Brief —
Output what the records say, word for word, with no images.

*** Data excerpts Section Begins ***

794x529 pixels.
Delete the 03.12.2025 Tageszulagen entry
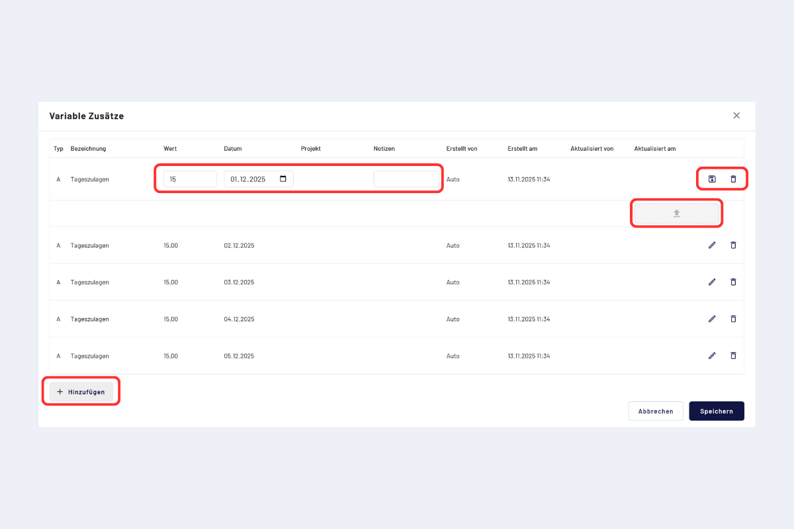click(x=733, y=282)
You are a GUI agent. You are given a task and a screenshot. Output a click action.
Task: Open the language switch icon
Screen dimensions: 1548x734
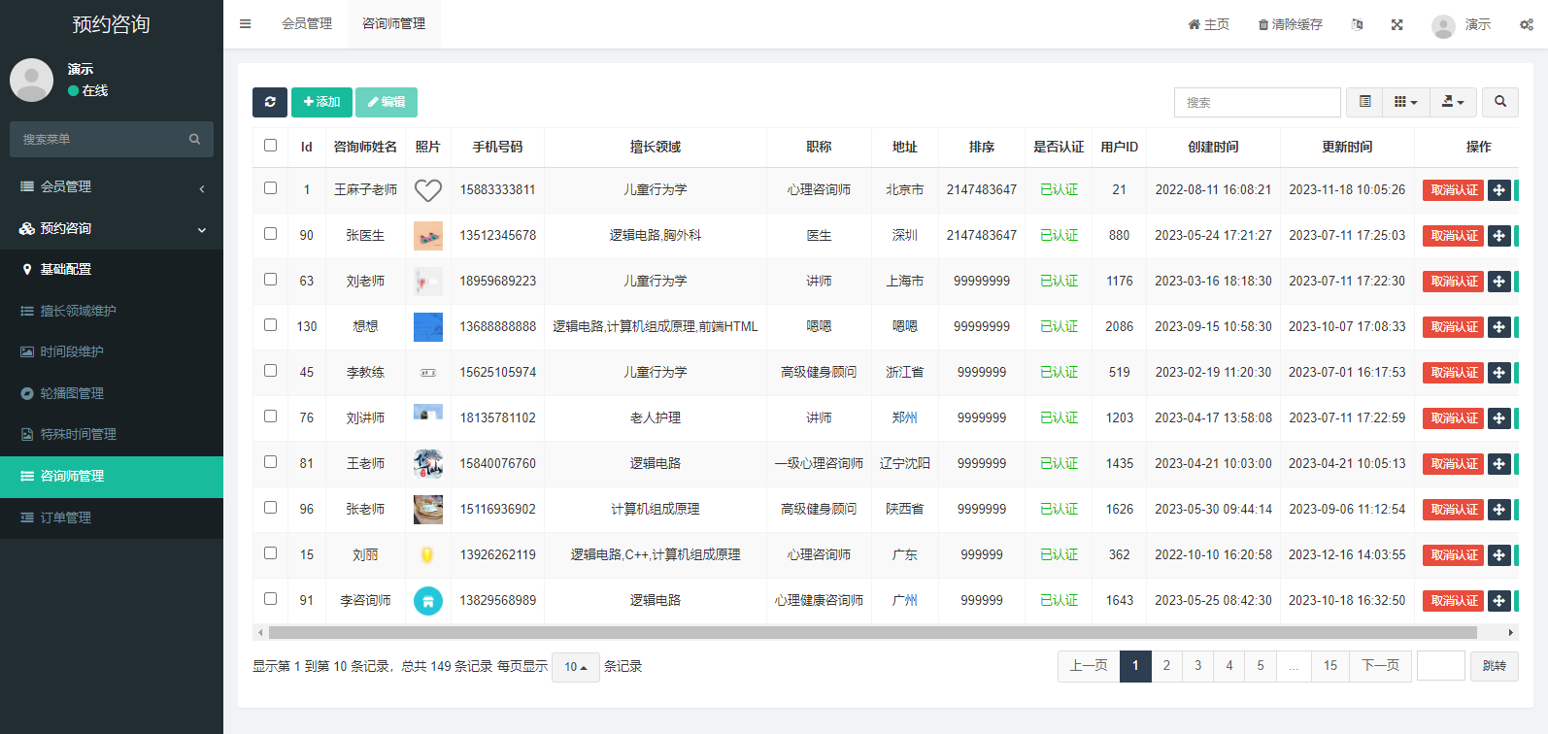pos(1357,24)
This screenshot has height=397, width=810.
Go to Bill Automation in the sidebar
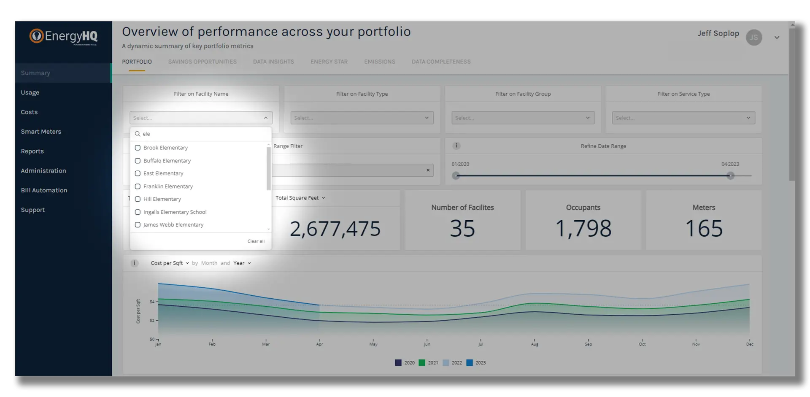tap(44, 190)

*** Data excerpts Section Ends ***

Output of the exercise —
794x529 pixels.
Delete the 03.12.2025 Tageszulagen entry
click(x=733, y=282)
You are a GUI agent. You are given a task and a screenshot. Output a click action.
Task: Open the language switch icon
Screen dimensions: 1548x734
pos(1357,24)
This screenshot has height=397, width=810.
Go to Bill Automation in the sidebar
tap(44, 190)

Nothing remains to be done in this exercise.